◆ PROVIDED DATA
·····
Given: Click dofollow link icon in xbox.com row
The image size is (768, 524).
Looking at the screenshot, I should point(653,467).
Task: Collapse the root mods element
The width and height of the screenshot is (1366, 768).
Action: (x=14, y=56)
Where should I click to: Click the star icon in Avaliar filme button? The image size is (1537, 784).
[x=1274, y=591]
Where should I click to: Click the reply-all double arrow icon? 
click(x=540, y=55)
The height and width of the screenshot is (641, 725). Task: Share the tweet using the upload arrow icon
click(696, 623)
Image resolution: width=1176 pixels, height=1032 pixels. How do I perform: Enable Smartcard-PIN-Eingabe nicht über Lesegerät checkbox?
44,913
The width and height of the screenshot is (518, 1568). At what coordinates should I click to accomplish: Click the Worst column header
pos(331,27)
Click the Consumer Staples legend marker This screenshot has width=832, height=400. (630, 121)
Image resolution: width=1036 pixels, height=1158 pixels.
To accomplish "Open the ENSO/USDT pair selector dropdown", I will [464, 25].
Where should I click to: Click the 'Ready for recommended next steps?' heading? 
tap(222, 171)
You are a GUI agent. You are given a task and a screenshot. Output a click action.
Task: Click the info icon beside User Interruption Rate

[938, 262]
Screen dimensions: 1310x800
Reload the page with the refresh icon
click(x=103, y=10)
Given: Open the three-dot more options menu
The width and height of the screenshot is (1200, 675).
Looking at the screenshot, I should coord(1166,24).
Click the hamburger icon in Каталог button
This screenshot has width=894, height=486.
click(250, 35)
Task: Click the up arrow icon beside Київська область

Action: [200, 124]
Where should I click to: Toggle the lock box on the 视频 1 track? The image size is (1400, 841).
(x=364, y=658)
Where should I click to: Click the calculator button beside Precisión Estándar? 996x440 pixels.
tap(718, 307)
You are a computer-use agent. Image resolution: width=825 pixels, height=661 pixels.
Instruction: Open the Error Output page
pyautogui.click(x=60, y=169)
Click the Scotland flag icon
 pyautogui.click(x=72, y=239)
·····
◆ INSTRUCTIONS FOR THE TASK
Beginning at the line that contains "The width and height of the screenshot is (1200, 675).", retype each line of the listing up to and including the last one, exactly as it stands, and nothing else.

◆ OUTPUT OF THE EXERCISE
The width and height of the screenshot is (1200, 675).
Looking at the screenshot, I should coord(1166,24).
Click the hamburger icon in Каталог button
This screenshot has width=894, height=486.
click(250, 35)
Task: Click the up arrow icon beside Київська область

Action: [200, 124]
Where should I click to: Toggle the lock box on the 视频 1 track? The image size is (1400, 841).
(x=364, y=658)
Where should I click to: Click the calculator button beside Precisión Estándar? 996x440 pixels.
tap(718, 307)
You are a computer-use agent. Image resolution: width=825 pixels, height=661 pixels.
Instruction: Open the Error Output page
pyautogui.click(x=60, y=169)
Click the Scotland flag icon
 pyautogui.click(x=72, y=239)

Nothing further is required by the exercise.